I look back on lots of great memories of galas against other clubs at Watford, all over the London area and as far a field as Swindon and Southampton. The age categories were usually under 12, 14, 16 and open. Watford had a strong team with lots of cheering and spirit and was often victorious. The London League got started in the mid sixties and included most of the strongest teams in the South East. One year Watford won the whole league. I was the team captain and received the trophy for the club. It was a proud moment. We would all travel to away galas by coach, have lots of fun and enjoy our time together.

Each year there were the county championships at places like Watford, Hemel Hempstead, Bishops Stortford, Stevenage, Hoddeston, Ware and Hertford.
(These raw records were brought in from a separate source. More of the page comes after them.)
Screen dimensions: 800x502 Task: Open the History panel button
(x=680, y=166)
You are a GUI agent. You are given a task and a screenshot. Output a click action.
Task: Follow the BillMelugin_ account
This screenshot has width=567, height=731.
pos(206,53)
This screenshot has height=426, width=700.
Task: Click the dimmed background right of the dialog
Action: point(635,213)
Watford swimmers completely dominated the county in all age groups and county records fell like leaves in autumn. I was an all rounder and at various times swam breaststroke, butterfly and individual medley. Some of the most exciting and nail biting times were the Watford club championships which were held over a series of nights allowing us to enter races in all strokes. There were some good all round swimmers and the competition was fierce as we crossed into each others stroke specializations, sometimes with surprising results.

I also remember swimming with some of the other Watford swimmers for the Division 10 team (Herts and Middlesex) at three English Schools Championships at Cambridge, Grimsby and Cardiff. These were special occasions not only for their competitive swimming and team spirit but also for the interesting billeting arrangements. I remember having to share a double bed with John Foskett in Cardiff (with a wall of pillows down the middle!) and being offered old wartime shells filled with hot water as bed warmers! I also had to pretend to like the breakfast of fried eel in Grimsby that the father of the house had dredged up from Grimsby harbour the night before on his dredging night shift - achh!!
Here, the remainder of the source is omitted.